→ Task item
Starting at the line that contains "The width and", copy every line through the end of the records below exactly as written, leaving out pictures.

[Dataset records]
^^^^^^^^

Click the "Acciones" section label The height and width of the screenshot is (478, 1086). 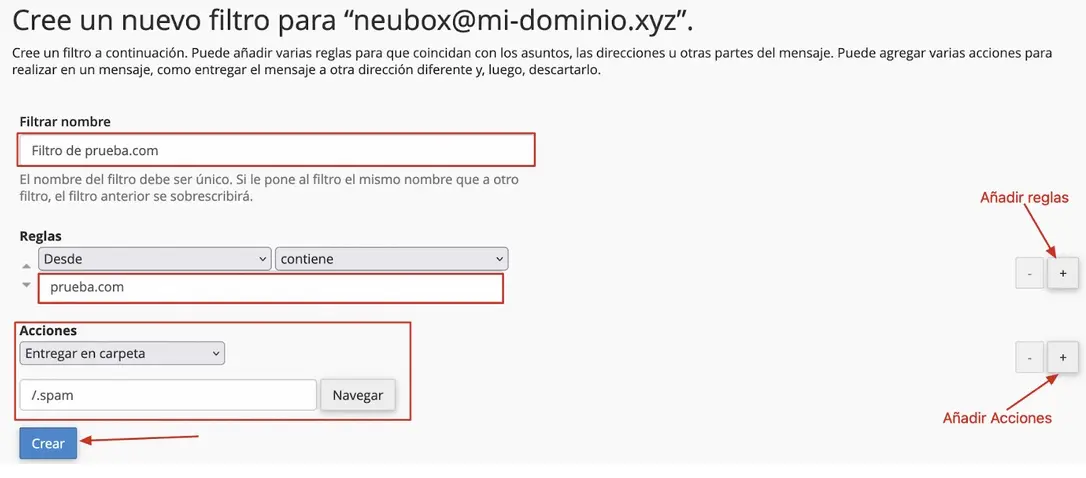click(48, 330)
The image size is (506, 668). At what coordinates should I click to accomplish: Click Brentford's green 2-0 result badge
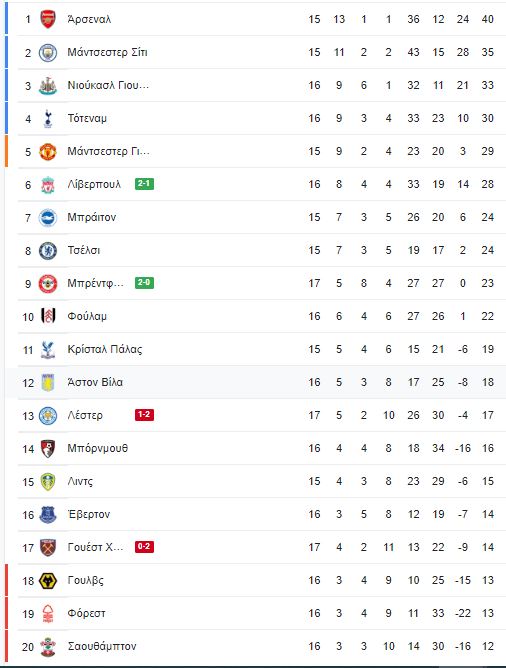(144, 283)
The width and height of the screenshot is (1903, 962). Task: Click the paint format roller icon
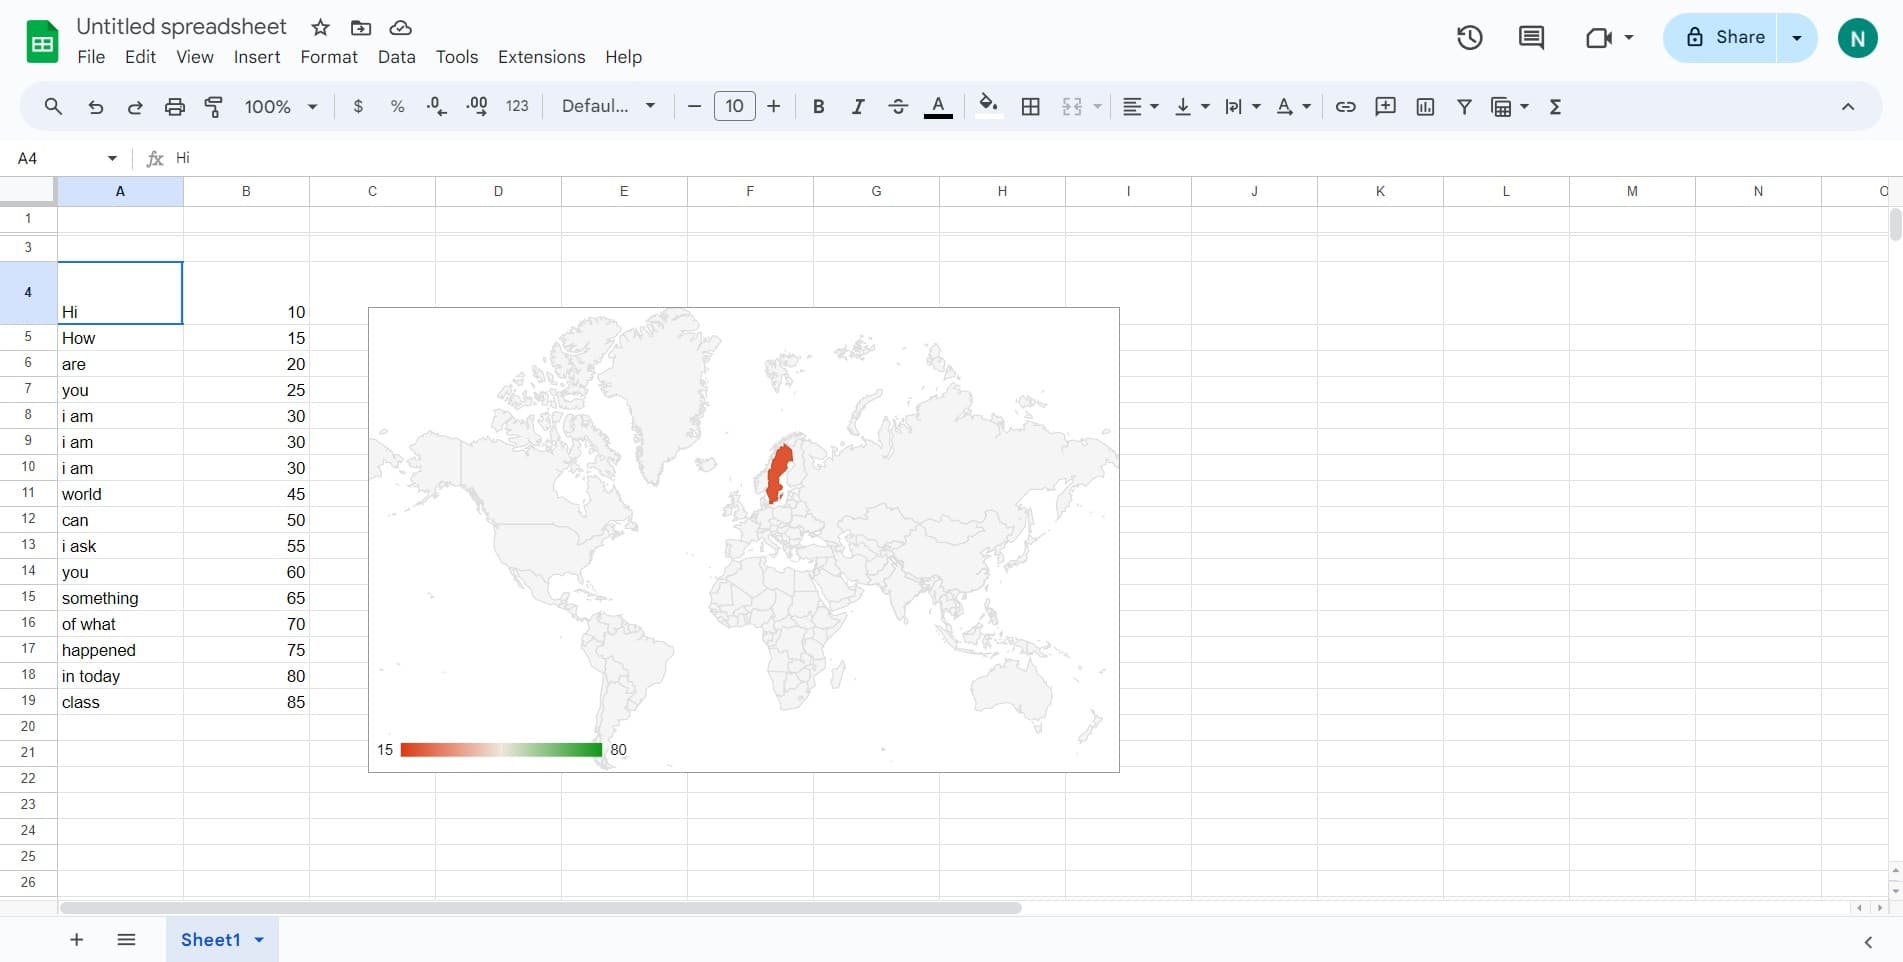(214, 107)
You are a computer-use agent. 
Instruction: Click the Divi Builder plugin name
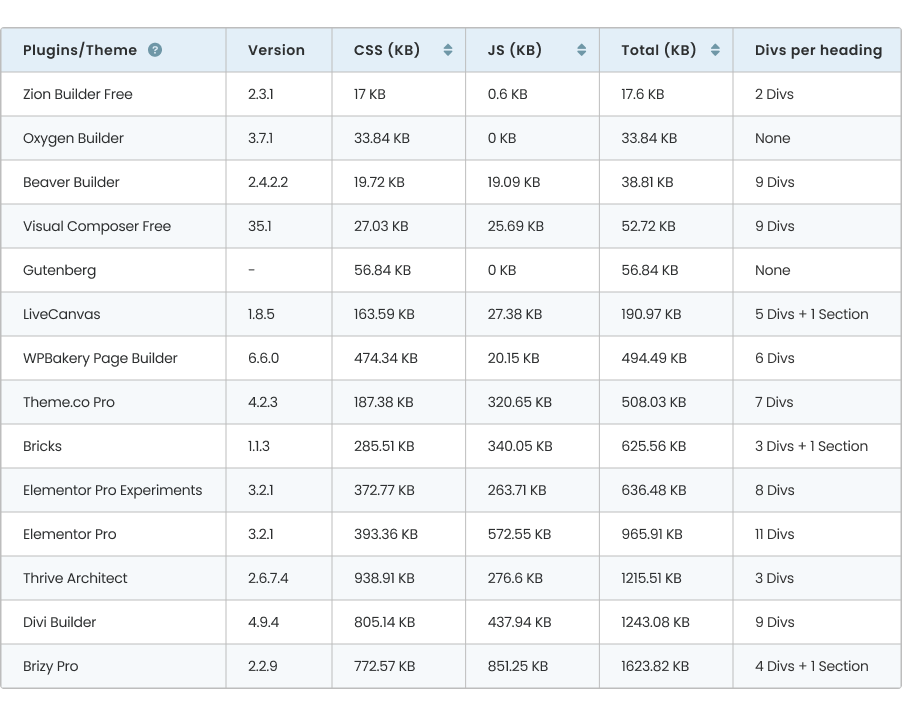[59, 622]
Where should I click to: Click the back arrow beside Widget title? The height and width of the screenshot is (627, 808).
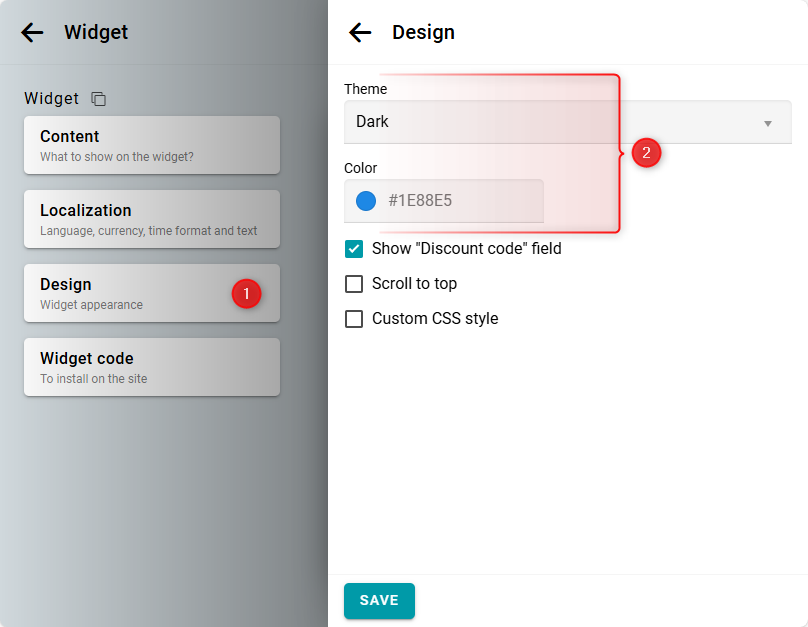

^^^^^^^^

→ Output for this task
The width and height of the screenshot is (1903, 962). Task: Click the paint format roller icon
(214, 107)
You are a computer-use agent. 
Instruction: Click the Divi Builder plugin name
[59, 622]
Where should I click to: Click the back arrow beside Widget title? The height and width of the screenshot is (627, 808).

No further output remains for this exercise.